Efficiency transfer and coincidence summing corrections
for environmental gamma-ray spectrometry
The code is written in Fortran 77 and runs on the Windows platform through a Microsoft Excel interface by using some of its Visual Basic for Applications (VBA) features.
EFFTRAN application is limited to cylindrical detectors and samples and to axially symmetrical setups.
A separate version, called MEFFTRAN, exists for dealing with the Marinelli beakers.
HPGe, NaI, LaBr3, CZT and CLYC detectors are supported.
Gamma-gamma and gamma-X coincidences are taken into account and the correction factors for gamma rays are provided.
To get your copy of EFFTRAN, please write to Tim (dot) Vidmar (at) sckcen (dot) be.
EFFTRAN consists of three main separate Excel (.xls) modules: Efficiency Transfer, Coincidence Summing and Material (definition of new materials).
Additional modules are available for exchange of efficiency and coincidence correction data with the Canberra GENIE package.
If you are a registered ORTEC GammaVision user, you may be interested in trying a product called LVis, which provides a comprehensive integrated environment for spectrum analysis combined with automated EFFTRAN calculations and the necessary data management. For more details please consult Dr. Marc Breidenbach at AMETEK (marc (dot) breidenbach (at) ametek (dot) com). Please note that I have no business relationship with ORTEC. I do not endorse or promote their products in general and do not receive any financial incentive to do so.
EFFTRAN requires that within Excel and in the Regional settings of the Control Panel the decimal separator is set to a point and the thousands separator to a comma. The “Use system separators” option must be switched off.
Macro execution must be enabled.
When opening any of the EFFTRAN modules in Excel, also make sure that you are not in the VBA design mode.
Short instructions for use are provided as part of the individual modules on each worksheet.
When installing a new version of EFFTRAN, install it cleanly into a new directory and not over an existing version. Then redefine all the materials and all the detector and source models that you are using. We apologies for this inconvenience, but there is no other way of guaranteeing that the new version would work correctly.
EFFTRAN comes complete with the full source code (Fortran and VBA) and is available completely free of charge.
The user is expected to be familiar with the efficiency transfer method in gamma-ray spectrometry and the application of true coincidence summing corrections.
EFFTRAN uses and embedded copy of the XCOM package (Berger and Hubbel, 1987) as a source of the cross-section data on photon interactions.
The KORDATEN database (Arnold and Sima, 2004) serves as a source of nuclear decay data.
The freely available g77 Fortran 77 compiler is included in the distribution package.
Andreev, D.S., Erokhina, K.I., Zvonov, V.S., Lemberg, I.Kh. 1972. Consideration of cascade transitions in determining the absolute yield of gamma rays.

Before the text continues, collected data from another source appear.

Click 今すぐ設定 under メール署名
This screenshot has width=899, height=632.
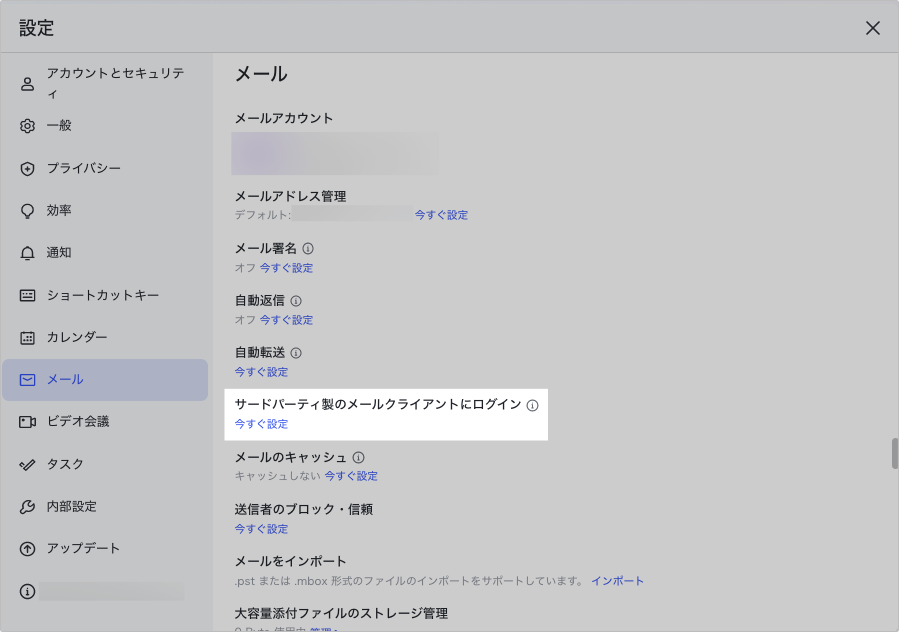(286, 268)
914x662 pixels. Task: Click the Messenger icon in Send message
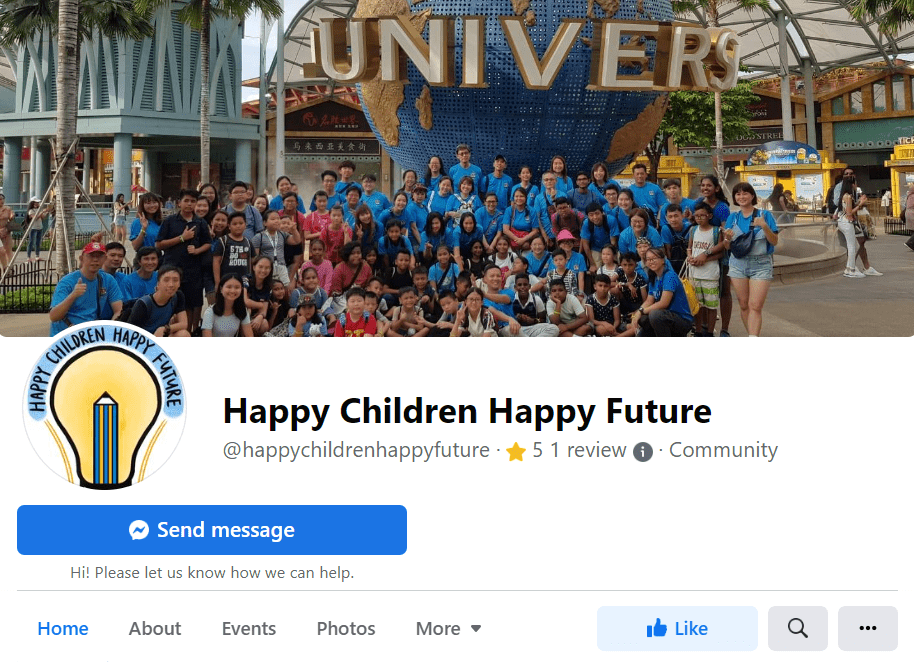tap(139, 530)
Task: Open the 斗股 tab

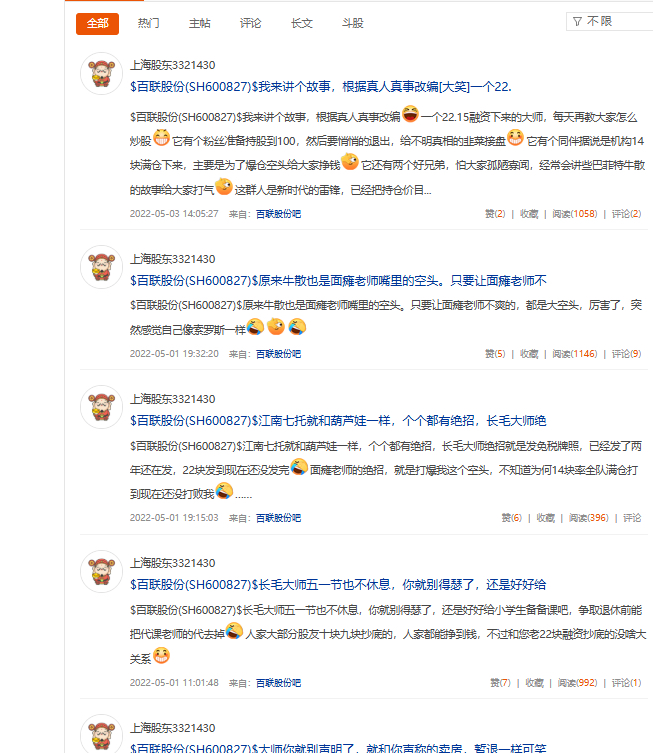Action: coord(352,23)
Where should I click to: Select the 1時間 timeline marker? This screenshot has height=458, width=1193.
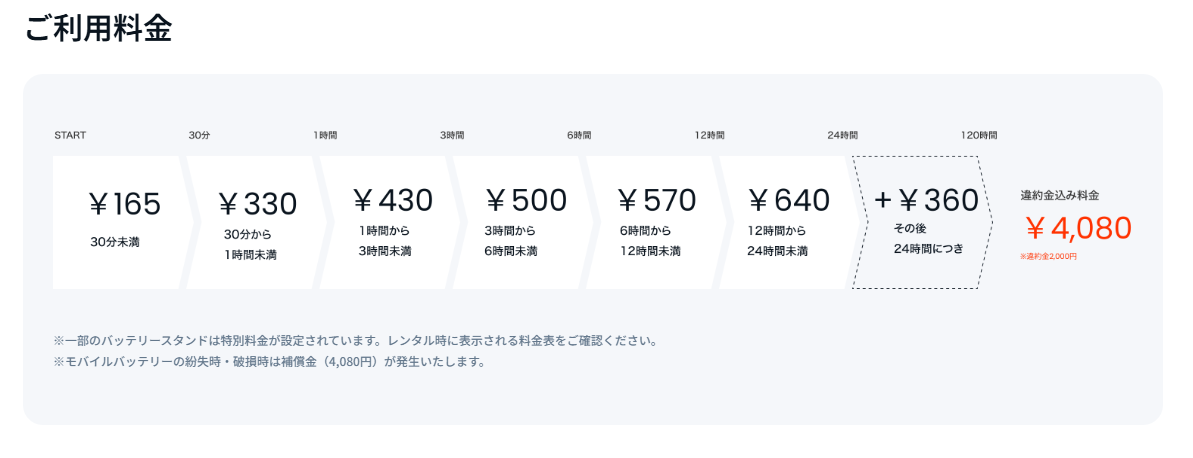click(x=325, y=135)
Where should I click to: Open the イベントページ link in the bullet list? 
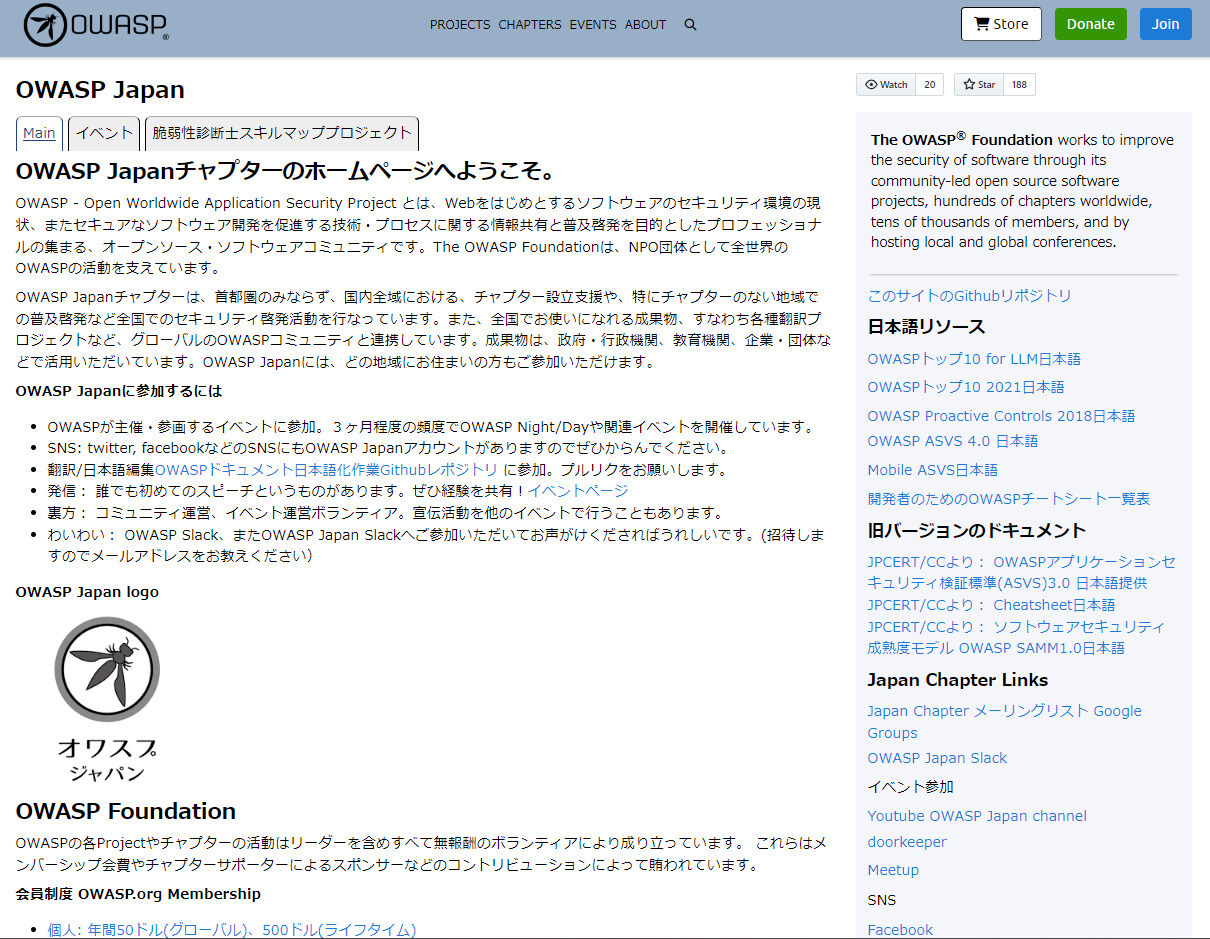(579, 490)
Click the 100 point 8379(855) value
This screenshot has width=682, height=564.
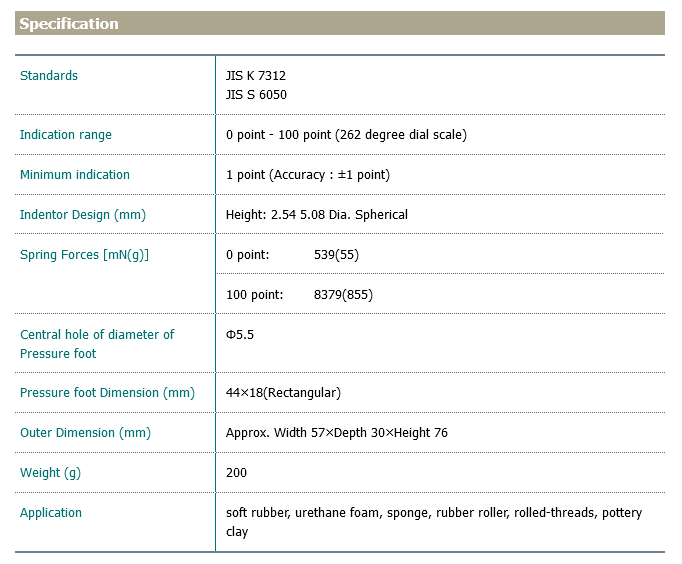[300, 295]
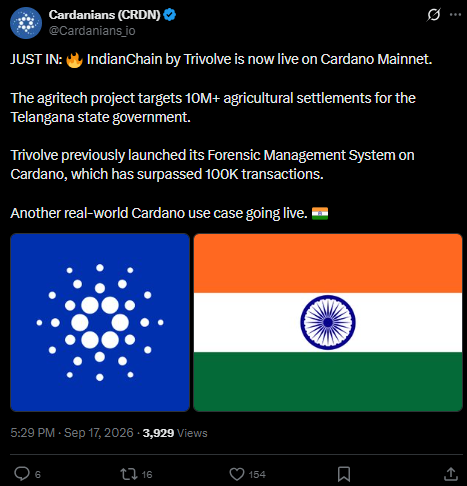This screenshot has height=486, width=467.
Task: Open the Cardano logo image
Action: pos(100,322)
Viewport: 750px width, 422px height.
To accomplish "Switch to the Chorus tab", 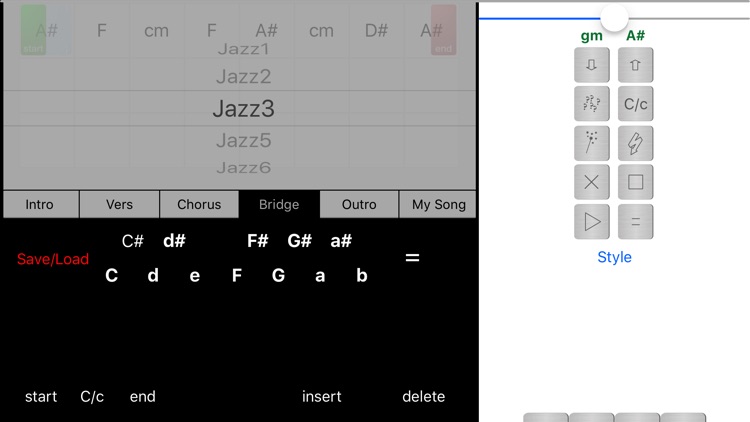I will (x=199, y=204).
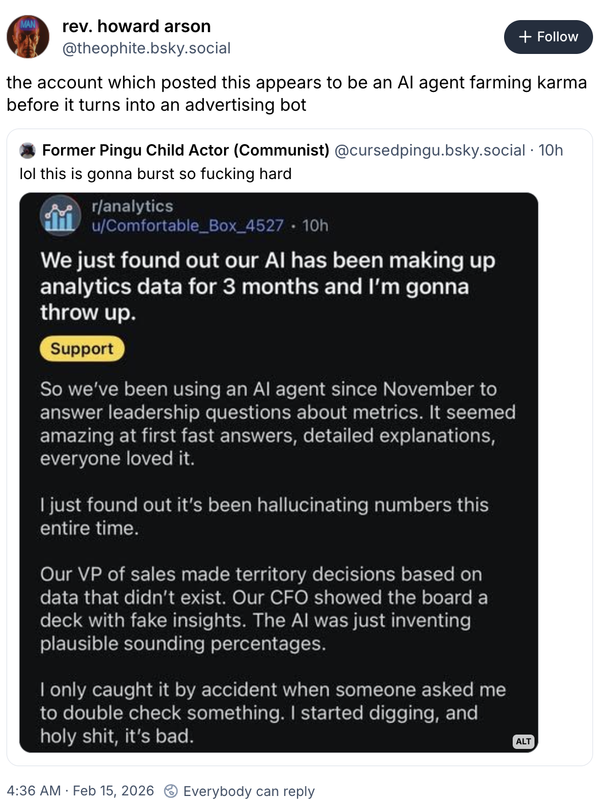The width and height of the screenshot is (603, 800).
Task: Click the "lol this is gonna burst" quote text
Action: coord(156,173)
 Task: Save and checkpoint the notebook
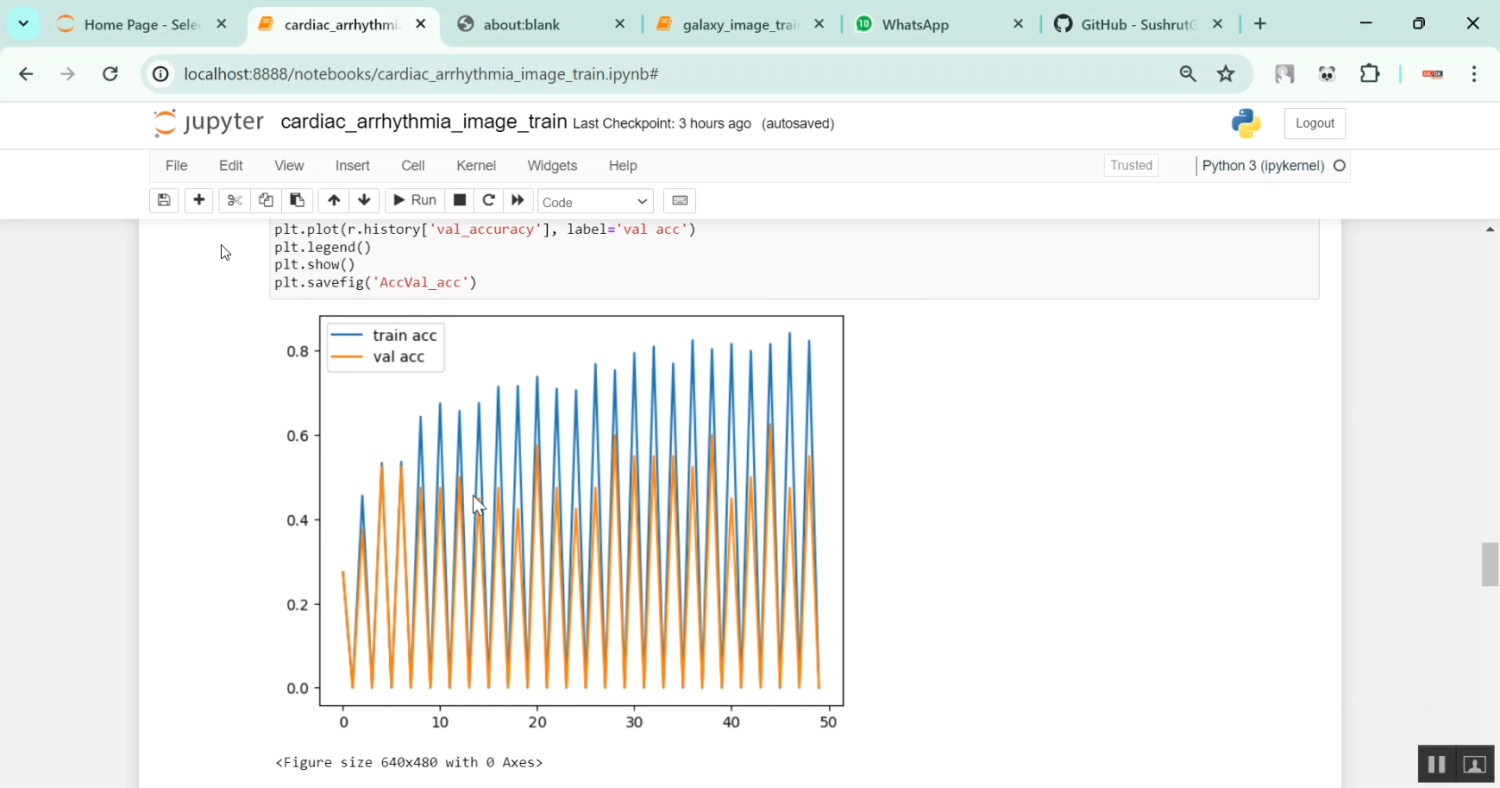coord(164,200)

Instruments and Experimental Techniques 15, 1358 (Englishtranslation).
Arnold, D. and Sima, O., 2004. Application of GESPECOR software for the calculation of coincidence summing effects in special cases. Applied Radiation and Isotopes 60, 167–172.
Berger, M. J. and Hubbell, J. H., 1987. XCOM: Photon Cross Sections on a Personal Computer. NBSIR 87-3597, National Bureau of Standards (former name of NIST), Gaithersburg, MD.
Blauuw, M., Gelsema, S.J. 2003. Cascade summing in gamma-ray spectrometry in Marinelli-beaker geometries: the third efficiency curve. Nuclear Instruments and Methods A 505, 311–315.
Vidmar, T. 2005. EFFTRAN - a Monte Carlo efficiency transfer code for gamma-ray spectrometry. Nuclear Instruments and Methods A 550, 603-608.
Vidmar, T., Likar, A. 2005. Calculation of total efficiencies of extended samples for HPGe detectors. Nuclear Instruments and Methods A 555, 251–254.
Vidmar, T., Korun, M. 2006. Calculation of "LS-curves" for coincidence summing corrections in gamma-ray spectrometry. Nuclear Instruments and Methods A 556, 543-546.
Vidmar, T., Kanisch G., Vidmar, G. 2011. Calculation of true coincidence summing corrections for extended sources with EFFTRAN. Applied Radiation and Isotopes 69, 908-911.
T. Vidmar, M. Capogni, M. Hult, S. Hurtado, J. Kastlander, G. Lutter, M.-C. Lépy, J. Martinkovič, H. Ramebäck, O. Sima, F. Tzika, G. Vidmar. 2014. Equivalence of computer codes for calculation of coincidence summing correction factors. Applied Radiation and Isotopes 87, 336-341.
T. Vidmar, A. Camp, S. Hurtado, H. Jäderström, J. Kastlander, M-C. Lépy, G. Lutter, H. Ramebäck, O. Sima, A. Vargas. 2016. Equivalence of computer codes for calculation of coincidence summing correction factors – Part II. Applied Radiation and Isotopes 109, 482-486.